最后这一桩是最紧要的,因为西海和旺财如何,灵昭是一向不大上心的,前者离她这居于北海之北的须臾谷太远,就算横公鱼在天上飞了四十九天也不干她的事,犯不上她操心,至于后者,就算她不管,雁寒也会管,就算雁寒不管,其他人也会管,必不会叫旺财在这头一单生意上吃亏就是。
但迟御神官不同。
这个人一来,往事如烟,一时间全向灵昭扑来,她一瞬间想起许多往事,譬如春夏之间锦簇的花团,仿佛傍晚时分瑰丽的流云,与终年飞雪、一片皑皑的须臾谷不同,那里有好些有活气的颜色,又譬如十里佛莲在流光中的剪影与香气,以及佛莲池边的青竹摇椅,摇椅前的蒲扇小炉。

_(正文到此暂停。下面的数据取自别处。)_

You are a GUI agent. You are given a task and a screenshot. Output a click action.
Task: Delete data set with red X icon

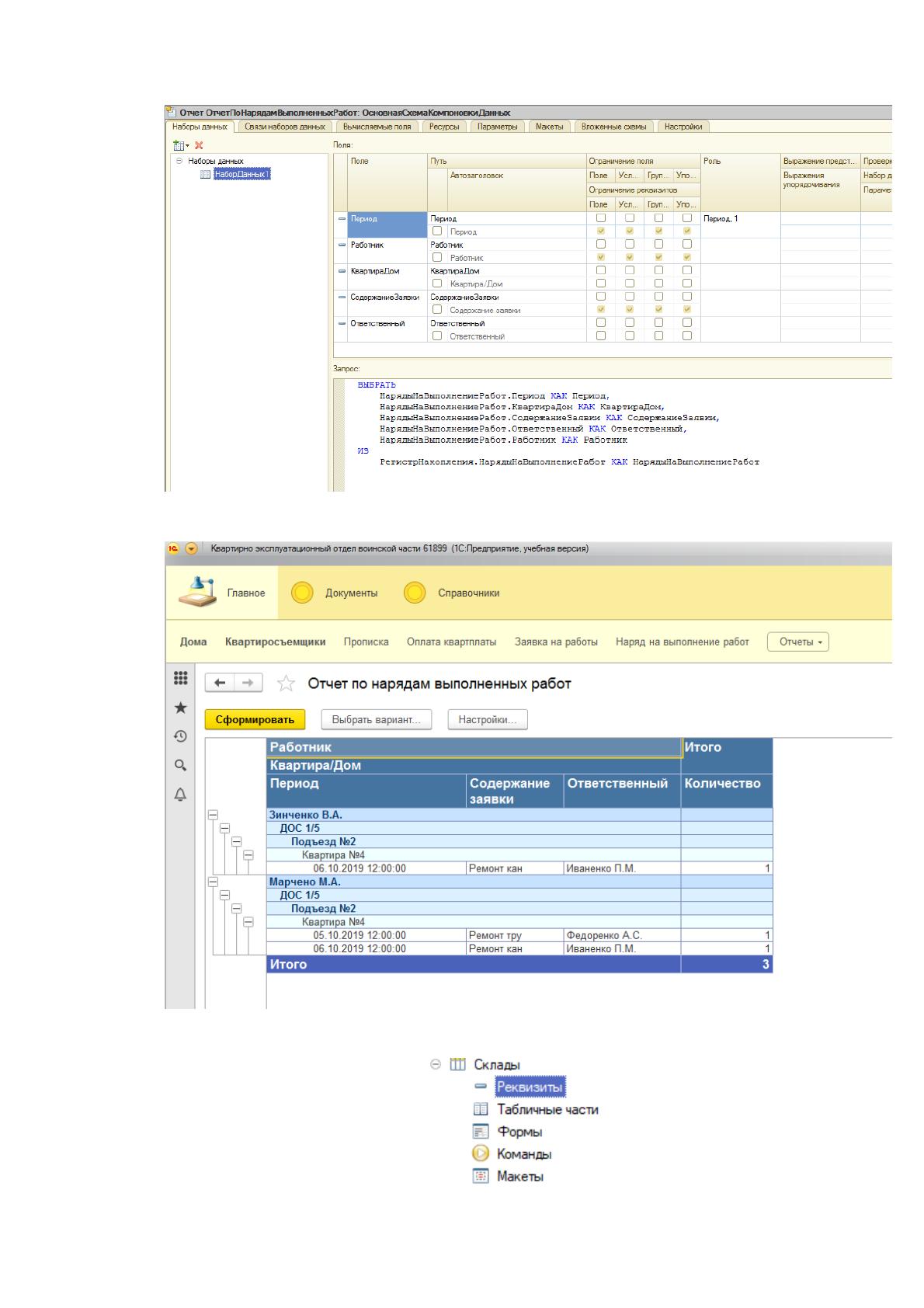pyautogui.click(x=199, y=145)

这些东西将灵昭整个笼罩了,尽管在此之前,灵昭以为五百年的光阴已经足够她去遗忘了。
哦,说起迟御神官来须臾谷之前,灵昭其实正被族中的小辈们服侍着进食。
自五百年前被雁寒结魂救起开始,她的身子就一直不大康健,症状有许多,比如以往几千年从不觉得寒冷的冬季开始令她牙齿打颤,又比如她时常精神恍惚容易犯困,一旦睡过去便很难再从床上爬起来,尽管雁寒说第二条她几千年来一直是这样,与身体康不康健并没有什么关系。
但灵昭是不太赞同雁寒这种说法的,她认为她的身子的确不如从前了,至少以前她从不需要别人为她捕食,吃饭这样风雅的事,她一向是亲力亲为的。
她是须臾谷有史以来最长寿的人,到如今,寿数已过了七千五百岁,这在她们一族中是极难得的,其余的族人见了她都要恭恭敬敬地称她一声“祖奶奶”,灵昭素来以此为傲。为什么呢?因为须臾谷中居住的都是须臾灵族,最古老也最隐秘的上古遗族,只在冬季化生,且只能活一季,次年三月春来之前必定夭折,如同他们的名字一样,在这世间只能存活须臾片刻。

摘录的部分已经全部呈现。